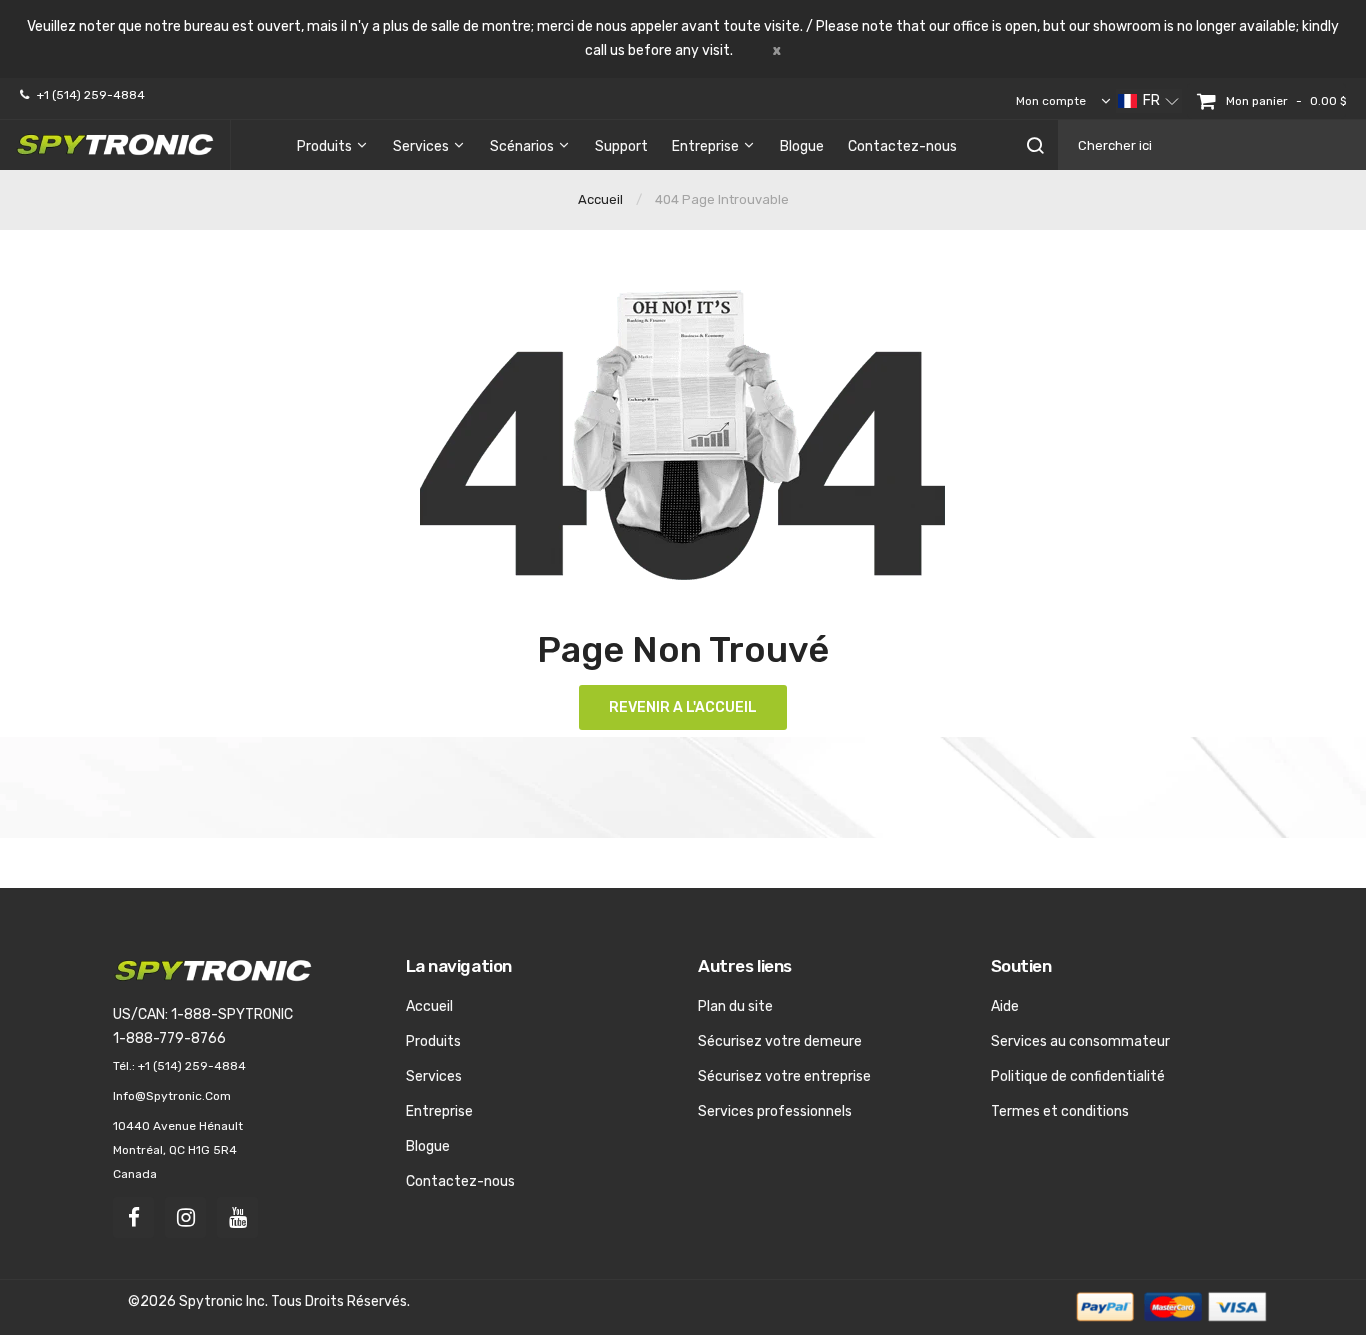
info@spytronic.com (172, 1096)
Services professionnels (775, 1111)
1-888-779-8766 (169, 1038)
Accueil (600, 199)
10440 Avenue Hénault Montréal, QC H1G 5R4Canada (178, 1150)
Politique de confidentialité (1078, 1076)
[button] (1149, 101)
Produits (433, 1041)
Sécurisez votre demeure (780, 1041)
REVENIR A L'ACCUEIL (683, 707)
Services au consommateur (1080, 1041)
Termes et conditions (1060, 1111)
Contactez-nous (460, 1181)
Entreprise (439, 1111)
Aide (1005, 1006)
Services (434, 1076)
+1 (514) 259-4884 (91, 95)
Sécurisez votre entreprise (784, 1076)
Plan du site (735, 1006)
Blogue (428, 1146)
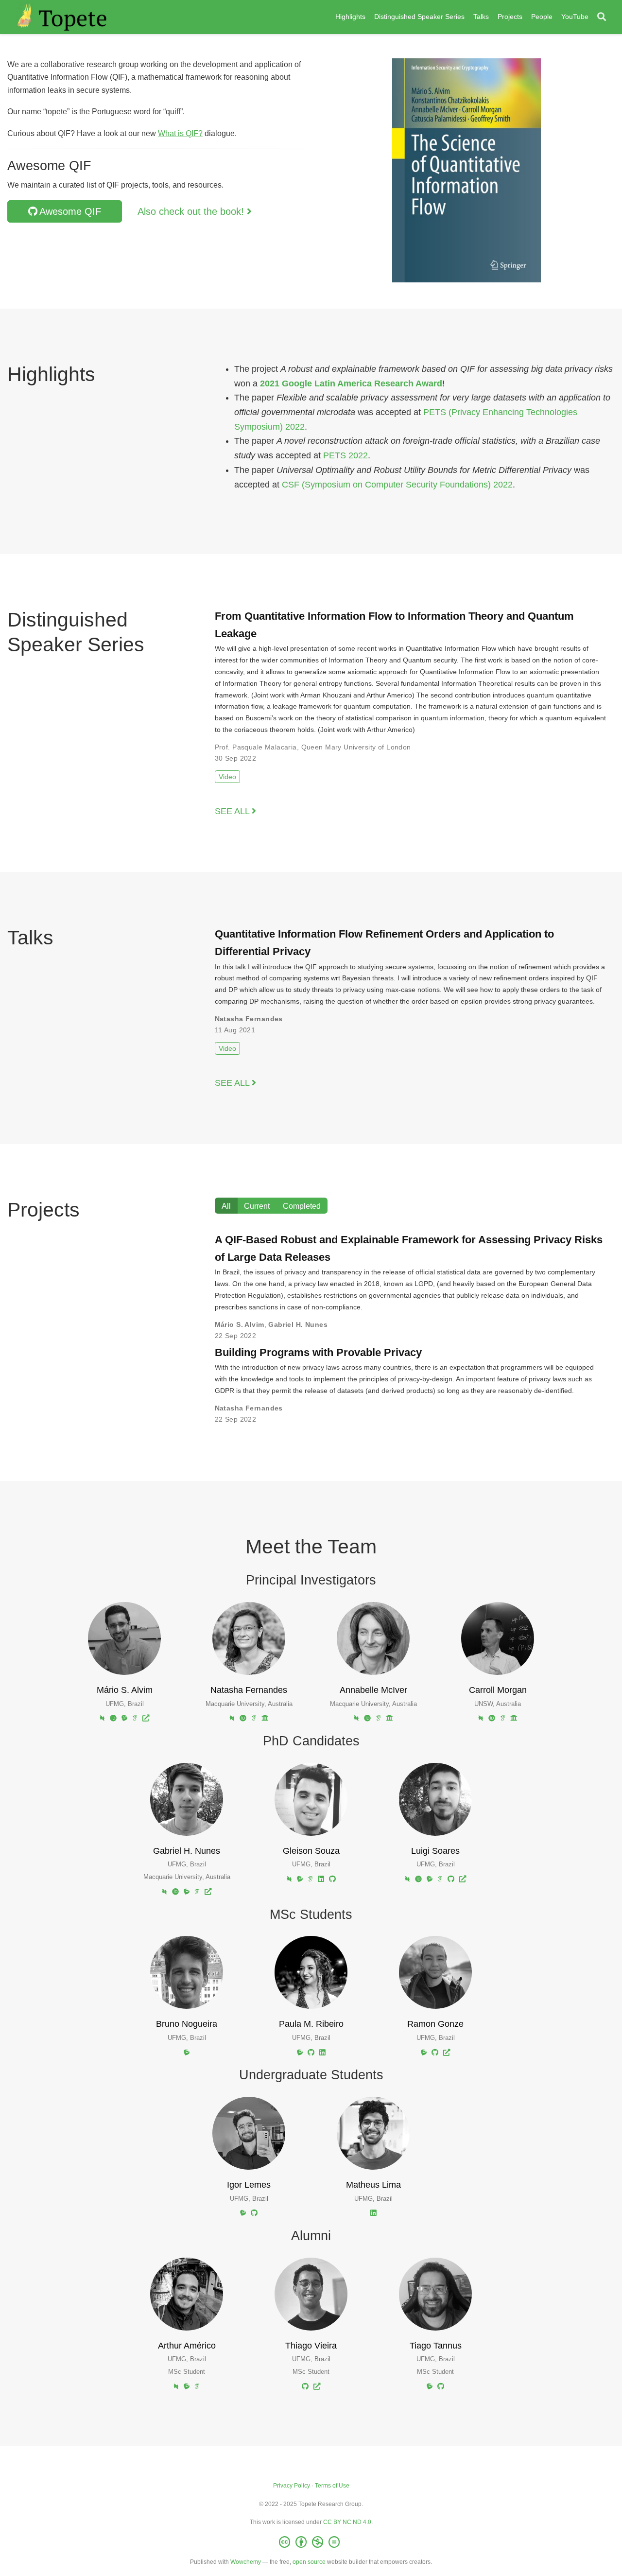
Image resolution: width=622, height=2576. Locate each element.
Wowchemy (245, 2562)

-.-.-

**Task details:** Copy out each line of the data above, exactly, if it lies between the line holding "Services professionnels (775, 1111)" and the line holding "259-4884 (91, 95)", inclusive; copy no other line.

**Task solution:**
Services professionnels (775, 1111)
1-888-779-8766 (169, 1038)
Accueil (600, 199)
10440 Avenue Hénault Montréal, QC H1G 5R4Canada (178, 1150)
Politique de confidentialité (1078, 1076)
[button] (1149, 101)
Produits (433, 1041)
Sécurisez votre demeure (780, 1041)
REVENIR A L'ACCUEIL (683, 707)
Services au consommateur (1080, 1041)
Termes et conditions (1060, 1111)
Contactez-nous (460, 1181)
Entreprise (439, 1111)
Aide (1005, 1006)
Services (434, 1076)
+1 (514) 259-4884 (91, 95)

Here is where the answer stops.